You are viewing a plain text version of this content. The canonical link for it is here.
Posted to user@hive.apache.org by Hadi Moshayedi <ha...@moshayedi.net> on 2012/10/06 15:55:47 UTC
Compression of Intermediate Data
I wanted to look into improving performance of my Hive cluster, and from
what I read turning on compression of intermediate data could help. As I
understand, this would help because it would reduce the amount of data
written to disk in between jobs.
I look at the documentation and set the following settings:
SET hive.exec.compress.intermediate=true;
SET mapred.output.compression.type=BLOCK;
SET
mapred.map.output.compression.codec=org.apache.hadoop.io.compress.SnappyCodec;
I ran some queries to see how compression impacts the performance. But it
usually made the query time worse. I also had a query whose size of
intermediate data was close to the size of input data, but it made the
performance worse for this query too.
Question 1: Are the above settings correct settings for using compression
of intermediate data?
Question 2: Are there use-cases in which compression of intermediate data
would not help performance? Why would someone not keep it turned on always?
Thanks
Re: Compression of Intermediate Data
Posted by Hadi Moshayedi <ha...@moshayedi.net>.
Hi Bejoy,
Thanks.
Following your instructions, I also enabled map output compression.

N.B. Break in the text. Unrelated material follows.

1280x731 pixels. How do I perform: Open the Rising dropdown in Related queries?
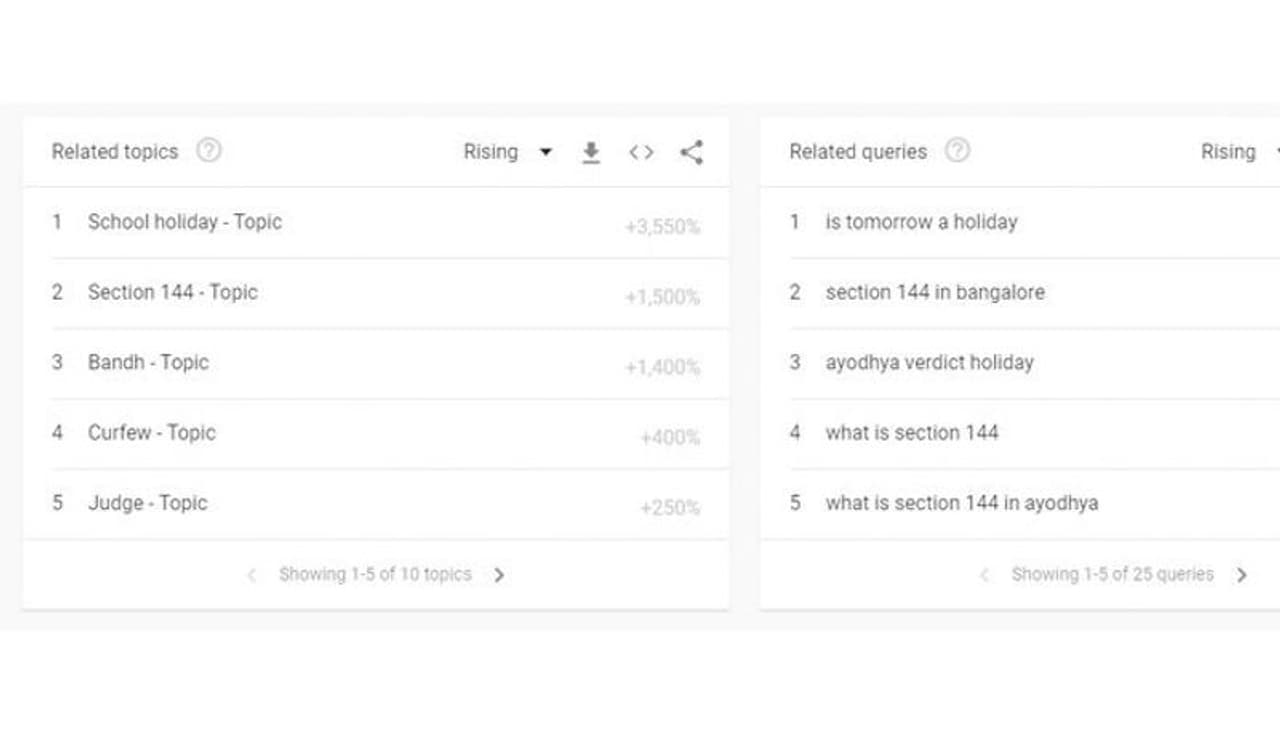(1236, 152)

I tried different queries but I couldn't get the benefit from compression
in any single of them. I also tried creating queries which have large
intermediate data, but it didn't improve the performance for them either.
I should also note that our Hadoop cluster is setup at few Amazon EC2
m2.2xlarge instances.
Question is: What are the scenarios in which compression can improve the
performance?
Thanks,
-- Hadi
On Sat, Oct 6, 2012 at 6:32 PM, Bejoy KS <be...@yahoo.com> wrote:
> **
> Hi Hadi
>
> The propertis you specified doen't enable compression of map output. To
> enable map output compression you need to enable the following properties
>
> SET hive.exec.compress.output=true;
>
> SET mapred.map.output.compression=true;
> SET
> mapred.map.output.compression.codec=org.apache.hadoop.io.compress.SnappyCodec;
>
>
> This property 'hive.exec.compress.intermediate
> ' Is used to enable compression of data in between multiple mapreduce jobs
> generated by a hive query.
> Regards
> Bejoy KS
>
> Sent from handheld, please excuse typos.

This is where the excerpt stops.